Aggregation Our method maps problem choice by individuals. This represents the lowest level in Whitley’s (1974) scheme of aggregation in which a field consists of specialties that consist of research areas that contain problem situations. The research trails that we identify represent the individual scientist’s selection of problem areas that relate to research areas at higher levels of aggregation. Klavans and Boyack (2011) find that global maps of research fields are more accurate than local maps, which seems to argue in favour of mapping individual portfolios in their global context. However, our method provides a highly fine-grained and individual perspective of the way in which a scientist develops a portfolio. In addition, it also works on very small data sets.
3.
Who decides and how Our method presumes that problem choice is a decision of the individual scientist. It consequently disregards group publication strategies, hyperauthorship (e.g. in particle physics), and the rise of team science. Also, there will be disciplinary or community differences in publication and citation cultures (van Raan 2008a; Wouters 1999; Zuckerman 1987) and a scholar’s role in problem selection is likely to change over time.

Data

A sample of individual scientists was constructed to develop the methods and extract statistical measurements. We focus on a single specialty, namely condensed matter physics, and start our search with distinguished scholars who work or have worked at high-magnetic field labs in Tallahassee, Nijmegen, and Dresden that serve as focal points in the field. In addition, we extracted the top-25 American, Dutch, and German authors from ten important journals in condensed matter physics (Physical Review B, Journal of Physics-Condensed Matter, Thin Solid Films, Physica B-Condensed Matter, Advanced Materials, Applied Surface Science, Surface Science, Journal of Magnetism and Magnetic Materials, Journal of Nanoscience and Nanotechnology, and Physica Status Solidi B-Basic Solid State Physics).

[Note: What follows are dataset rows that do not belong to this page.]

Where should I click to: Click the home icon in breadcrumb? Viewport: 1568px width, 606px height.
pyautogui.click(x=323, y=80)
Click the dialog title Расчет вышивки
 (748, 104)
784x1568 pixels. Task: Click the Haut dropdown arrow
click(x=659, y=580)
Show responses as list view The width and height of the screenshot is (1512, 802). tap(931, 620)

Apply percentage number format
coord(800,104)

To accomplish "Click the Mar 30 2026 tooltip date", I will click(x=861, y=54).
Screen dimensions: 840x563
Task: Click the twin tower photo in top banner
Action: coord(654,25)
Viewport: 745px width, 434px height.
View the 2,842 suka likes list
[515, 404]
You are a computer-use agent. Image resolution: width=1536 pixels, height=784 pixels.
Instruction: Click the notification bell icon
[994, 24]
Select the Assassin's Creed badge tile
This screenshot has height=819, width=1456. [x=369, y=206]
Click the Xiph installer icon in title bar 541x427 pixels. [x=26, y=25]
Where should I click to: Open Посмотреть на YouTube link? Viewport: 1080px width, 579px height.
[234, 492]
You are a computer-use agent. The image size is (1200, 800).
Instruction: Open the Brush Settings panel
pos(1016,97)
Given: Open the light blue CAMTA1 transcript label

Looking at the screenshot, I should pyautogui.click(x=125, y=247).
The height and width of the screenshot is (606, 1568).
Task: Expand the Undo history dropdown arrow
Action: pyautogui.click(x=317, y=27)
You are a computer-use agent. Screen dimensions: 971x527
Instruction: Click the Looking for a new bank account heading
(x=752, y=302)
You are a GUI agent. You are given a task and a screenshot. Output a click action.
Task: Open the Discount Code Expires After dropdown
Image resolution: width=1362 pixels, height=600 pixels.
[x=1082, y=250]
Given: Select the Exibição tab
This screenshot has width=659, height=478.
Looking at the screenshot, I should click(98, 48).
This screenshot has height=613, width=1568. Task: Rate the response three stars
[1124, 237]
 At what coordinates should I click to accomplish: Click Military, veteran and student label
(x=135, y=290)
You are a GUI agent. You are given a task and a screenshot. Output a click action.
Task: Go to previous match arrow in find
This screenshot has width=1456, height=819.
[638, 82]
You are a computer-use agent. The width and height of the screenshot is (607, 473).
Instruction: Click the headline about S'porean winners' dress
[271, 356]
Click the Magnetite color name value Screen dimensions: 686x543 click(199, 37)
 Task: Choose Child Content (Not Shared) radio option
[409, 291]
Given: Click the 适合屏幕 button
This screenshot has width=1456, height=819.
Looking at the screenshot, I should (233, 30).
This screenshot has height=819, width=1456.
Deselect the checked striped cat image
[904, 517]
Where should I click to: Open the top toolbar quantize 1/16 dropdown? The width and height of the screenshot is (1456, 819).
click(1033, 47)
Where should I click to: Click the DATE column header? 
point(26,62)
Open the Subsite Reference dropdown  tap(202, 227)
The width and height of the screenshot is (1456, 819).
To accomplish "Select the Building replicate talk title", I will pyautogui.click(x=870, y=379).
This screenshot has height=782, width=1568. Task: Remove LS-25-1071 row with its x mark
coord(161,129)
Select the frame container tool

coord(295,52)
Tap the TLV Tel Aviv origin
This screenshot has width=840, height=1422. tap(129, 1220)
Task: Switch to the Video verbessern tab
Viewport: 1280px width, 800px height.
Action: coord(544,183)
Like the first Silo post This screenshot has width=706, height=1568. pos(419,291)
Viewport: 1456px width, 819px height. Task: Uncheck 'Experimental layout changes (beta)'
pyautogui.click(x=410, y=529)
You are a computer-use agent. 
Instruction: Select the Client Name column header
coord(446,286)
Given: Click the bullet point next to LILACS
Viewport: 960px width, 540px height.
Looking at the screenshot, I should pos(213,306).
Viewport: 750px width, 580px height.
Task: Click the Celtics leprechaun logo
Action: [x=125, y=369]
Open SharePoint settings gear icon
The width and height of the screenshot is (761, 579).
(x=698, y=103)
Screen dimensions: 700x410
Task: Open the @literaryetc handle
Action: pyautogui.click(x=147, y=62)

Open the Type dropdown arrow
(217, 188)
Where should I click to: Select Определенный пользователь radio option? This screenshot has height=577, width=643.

From the list of potential candidates, we first selected those with a long and distinguished career and good CV data. In addition, some of the selected physicists have had a shorter career or have achieved a less exalted status in their field than others. The result is a sample of 43 condensed matter physicists.

The lifetime publications of the 43 physicists were downloaded from Thomson Reuters Web of Science.^{Footnote 3} The publications retrieved from the Web of Science were manually checked to ensure that they belong to the work of the selected physicists. This check involved a comparison with the scientist’s curriculum vitae, an analysis of the subject areas of the retrieved papers, and a comparison with lists of publications on personal websites and in CVs. The corpus is not necessarily complete. The Web of Science does not include every single academic publication. For example, some of the early publications of Russian physicists—for their PhD and the Doctor of Science theses—have only been published in Russian and may not be included in the dataset. Also, the Web of Science has expanded over time, so coverage today is better than it used to be at the beginning of the careers of our subjects. However, overall coverage is sufficient for the purposes of our analysis.